Her employment at the Eckerd Corp., led to an opportunity to take free classes at Eckerd College where Giles finished work and graduated with a bachelor’s degree in business administration and management.
“By then, I had determined I really like this,” she said. “Then I decided I’m going to use this. So I decided to start my own business.”
It was about 1985 when Giles launched Accountabilities Inc., a private investigation firm that was based in an office on Seminole Boulevard.
“It was a commercial shopping business,” she said. “I would test the security and honesty of employees for companies.”

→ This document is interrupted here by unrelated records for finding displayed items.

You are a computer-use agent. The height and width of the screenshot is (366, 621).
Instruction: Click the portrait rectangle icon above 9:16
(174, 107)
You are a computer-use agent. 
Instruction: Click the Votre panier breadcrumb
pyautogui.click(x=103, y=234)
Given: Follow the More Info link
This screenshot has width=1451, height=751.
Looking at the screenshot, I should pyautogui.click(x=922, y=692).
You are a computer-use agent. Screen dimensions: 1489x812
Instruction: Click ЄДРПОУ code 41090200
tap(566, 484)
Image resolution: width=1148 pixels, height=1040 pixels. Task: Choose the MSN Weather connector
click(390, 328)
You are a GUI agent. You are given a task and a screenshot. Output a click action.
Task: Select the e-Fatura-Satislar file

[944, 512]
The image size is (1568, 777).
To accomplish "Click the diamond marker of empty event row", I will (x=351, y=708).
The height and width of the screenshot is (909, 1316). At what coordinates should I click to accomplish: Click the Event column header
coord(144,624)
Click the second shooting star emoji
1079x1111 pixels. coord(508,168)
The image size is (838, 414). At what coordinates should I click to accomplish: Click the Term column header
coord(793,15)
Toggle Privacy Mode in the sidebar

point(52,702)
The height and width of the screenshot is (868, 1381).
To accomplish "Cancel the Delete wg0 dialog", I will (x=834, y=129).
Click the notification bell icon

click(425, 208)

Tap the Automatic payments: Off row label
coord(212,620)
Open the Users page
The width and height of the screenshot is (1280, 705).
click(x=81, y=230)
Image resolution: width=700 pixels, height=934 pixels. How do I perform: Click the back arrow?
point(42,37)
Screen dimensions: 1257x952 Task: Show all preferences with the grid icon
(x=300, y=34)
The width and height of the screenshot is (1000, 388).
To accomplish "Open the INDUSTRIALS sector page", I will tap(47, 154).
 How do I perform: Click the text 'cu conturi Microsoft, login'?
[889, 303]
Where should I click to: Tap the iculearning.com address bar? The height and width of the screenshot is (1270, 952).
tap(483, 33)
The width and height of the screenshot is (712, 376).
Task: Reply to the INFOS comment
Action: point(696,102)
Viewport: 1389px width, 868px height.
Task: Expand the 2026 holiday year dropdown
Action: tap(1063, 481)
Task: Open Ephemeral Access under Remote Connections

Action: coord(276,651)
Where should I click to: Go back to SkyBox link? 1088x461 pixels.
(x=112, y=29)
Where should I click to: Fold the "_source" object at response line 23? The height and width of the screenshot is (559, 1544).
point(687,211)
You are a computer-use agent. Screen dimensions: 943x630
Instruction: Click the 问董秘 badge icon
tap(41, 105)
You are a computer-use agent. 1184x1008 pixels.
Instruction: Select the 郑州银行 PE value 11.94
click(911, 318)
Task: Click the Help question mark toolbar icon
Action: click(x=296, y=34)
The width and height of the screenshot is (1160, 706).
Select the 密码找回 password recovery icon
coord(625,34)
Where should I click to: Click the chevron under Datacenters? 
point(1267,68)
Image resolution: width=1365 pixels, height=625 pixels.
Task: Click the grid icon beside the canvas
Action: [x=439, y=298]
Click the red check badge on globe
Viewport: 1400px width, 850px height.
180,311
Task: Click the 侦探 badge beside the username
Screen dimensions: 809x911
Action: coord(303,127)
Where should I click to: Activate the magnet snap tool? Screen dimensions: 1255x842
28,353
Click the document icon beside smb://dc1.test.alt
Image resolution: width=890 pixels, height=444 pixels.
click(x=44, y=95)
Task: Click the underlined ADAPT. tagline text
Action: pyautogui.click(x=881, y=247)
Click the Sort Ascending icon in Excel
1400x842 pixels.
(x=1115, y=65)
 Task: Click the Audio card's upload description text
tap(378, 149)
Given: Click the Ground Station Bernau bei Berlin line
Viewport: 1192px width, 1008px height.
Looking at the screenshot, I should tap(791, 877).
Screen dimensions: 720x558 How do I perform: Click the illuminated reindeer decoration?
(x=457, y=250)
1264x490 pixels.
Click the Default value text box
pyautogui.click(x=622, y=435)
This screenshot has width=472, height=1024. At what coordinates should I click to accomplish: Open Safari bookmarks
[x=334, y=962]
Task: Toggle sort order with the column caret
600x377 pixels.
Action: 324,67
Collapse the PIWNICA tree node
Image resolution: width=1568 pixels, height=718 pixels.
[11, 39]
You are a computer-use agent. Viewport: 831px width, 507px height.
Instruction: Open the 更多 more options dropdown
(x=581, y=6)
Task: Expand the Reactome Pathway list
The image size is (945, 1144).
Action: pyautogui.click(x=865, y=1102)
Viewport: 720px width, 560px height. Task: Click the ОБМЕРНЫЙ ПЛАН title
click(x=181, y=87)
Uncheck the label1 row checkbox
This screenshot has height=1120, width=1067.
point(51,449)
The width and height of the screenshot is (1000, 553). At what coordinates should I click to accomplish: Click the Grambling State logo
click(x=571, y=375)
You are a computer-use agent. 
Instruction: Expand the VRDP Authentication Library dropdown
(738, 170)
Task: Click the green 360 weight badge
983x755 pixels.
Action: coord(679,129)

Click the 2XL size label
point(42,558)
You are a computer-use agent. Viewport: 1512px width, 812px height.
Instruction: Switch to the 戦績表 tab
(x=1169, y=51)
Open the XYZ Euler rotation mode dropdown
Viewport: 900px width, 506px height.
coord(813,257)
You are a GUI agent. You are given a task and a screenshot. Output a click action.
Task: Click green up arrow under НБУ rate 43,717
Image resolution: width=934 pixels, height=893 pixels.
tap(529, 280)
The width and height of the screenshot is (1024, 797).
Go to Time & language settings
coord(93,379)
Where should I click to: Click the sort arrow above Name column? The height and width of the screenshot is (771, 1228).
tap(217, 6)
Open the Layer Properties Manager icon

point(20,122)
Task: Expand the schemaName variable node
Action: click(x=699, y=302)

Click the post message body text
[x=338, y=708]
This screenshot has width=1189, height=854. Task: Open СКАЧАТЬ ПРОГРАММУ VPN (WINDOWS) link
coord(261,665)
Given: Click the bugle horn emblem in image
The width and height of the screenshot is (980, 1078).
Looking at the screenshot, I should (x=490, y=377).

Her clients included Burger King, Kash ‘n Karry, Kroger and Universal Studios.
“It was a lot of fun but it was challenging,” Giles said. “This was before the Internet. So it was a logistics nightmare to get reports faxed in and meet deadlines.”
Then, after Burger King was sold to other international interests, her business began to slow down. Giles took a part-time job at Home Shopping Network to save enough money to go on a cruise and that was the beginning of the next chapter.
After she returned from the cruise and continued to work at HSN, Giles decided to close down her business and work full time for HSN.
Gradually, she was given more supervisory responsibility and was working as much as 70 to 80 hours per week.
“Then they let me go when I was at a high salary level,” Giles said. “There was so much pressure there. I always thank them for giving me my life back.”
Next came a brief stint as a business analyst/consultant where, through networking, she was approached by Sue Buchholtz, the former chief executive officer of PARC, who later hired her for the position of special projects director at PARC.
Giles excelled with her networking skills and finding new partnerships, which led to her promotion to vice president of business retention and later her current job, vice president of business development.
“It (PARC) has been fabulous and so rewarding,” she said. “It’s just an amazingly great place to work.”
For Giles, the last 45 years have been an adventure but more importantly an educational experience at each stop.
“All of it was a great experience,” she said. “I am one of the most fortunate people in the world to have had so many interesting jobs.”
And her advice to anyone entering the work force?
“Roll with it,” Giles said. “When something interests you, go for it. When there’s a chance to learn something new, try it.”